● TEXT SEGMENT
* * *
Tuesday, July 24, 2012

My Little Sister...

...is growing up.  I usually just post about the babies and me on here, and this is still about me (hey, isn't everything?), but it's more about life in general.  My baby sis is getting married in less than 2 months.  Crazy?! In the past three and a half years, I've become a wife, a stepmom, and momma of two, so I know life comes at you pretty fast.  I'm so excited for my sister, my friend, my boxing partner to embark on this fabulous journey.

Now, I'm working on her lingerie shower plans and her gift for her bridal shower this weekend.  As I get her gift together, I find myself tearing up a little.  Partly because it's a pretty sentimental gift, and it is reminding me of my life's blessings, and partly because she is going to be going through these amazing experiences soon!

I cannot wait for the festivities these next two months will hold (though traveling with two babies in tow leaves a little left to be desired).   What a really wonderful and exciting time for my beautiful sissy, the goregous bride to be!

We love you, sis, Auntie, and buddy!  We are so blessed to have you in our lives!

Sunday, July 15, 2012

This Crazy Life

It's official, I really stink at schedules.  I'm great at routines, but not schedules.  I think this flexibility is probably why I'm able to manage a kindergarten classroom and two children under the age of two.  My oldest child needs routines, but if I force her to do things at certain times, I end up with one very loud, ill child.  I can't handle crying it out, and for that reason, my sweet Reagan has went  down for her nap by riding in the car the past few days (unplanned, but that's just how it worked out). 

Because of this and a few other things, a little part of me is really excited to get back to work.  Mommy needs a routine too.  I'm all about the babies, but I've kind of lost myself a little.  I doubt I'll get it back completely ever until, well, never.  But I do look forward for a few hours a day to focus on something other than whose diaper I changed last, what to feed my very picky toddler for lunch, and which side I nursed my infant on last.
* * *
● GIVEN ENTRIES
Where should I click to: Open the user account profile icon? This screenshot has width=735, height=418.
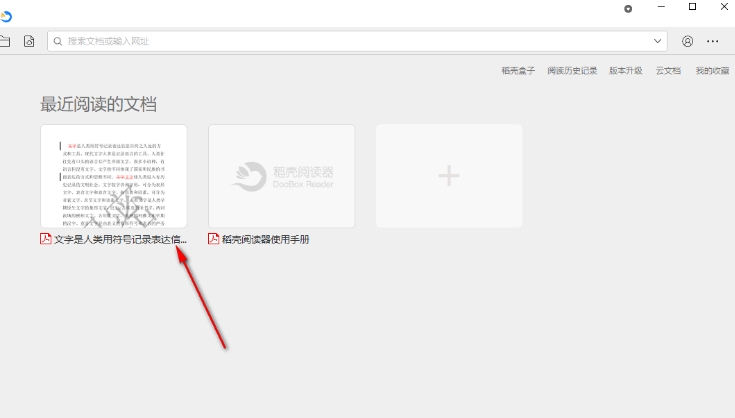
* * *
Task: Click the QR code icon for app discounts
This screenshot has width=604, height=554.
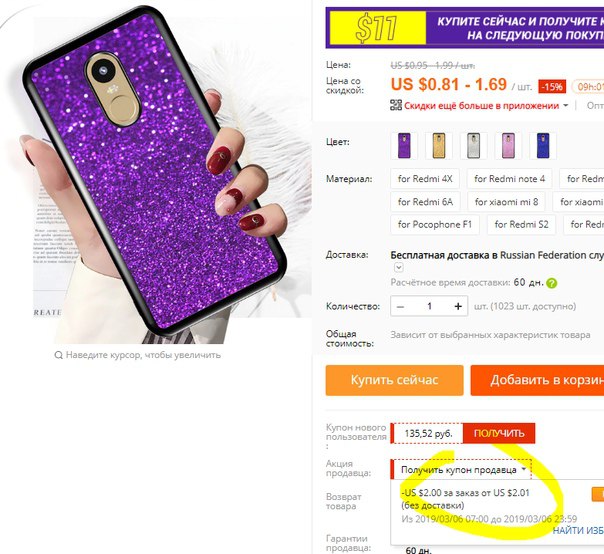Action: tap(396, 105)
* * *
● PROBLEM SET
- a) Return the blog post's words from "This Crazy Life" to "it worked out).".
- b) According to the blog post, how soon is the writer's little sister getting married?
Rely only on the blog post to respond.

● SOLUTIONS TO THE EXERCISE
- a)
This Crazy Life

It's official, I really stink at schedules.  I'm great at routines, but not schedules.  I think this flexibility is probably why I'm able to manage a kindergarten classroom and two children under the age of two.  My oldest child needs routines, but if I force her to do things at certain times, I end up with one very loud, ill child.  I can't handle crying it out, and for that reason, my sweet Reagan has went  down for her nap by riding in the car the past few days (unplanned, but that's just how it worked out).

- b) In less than 2 months.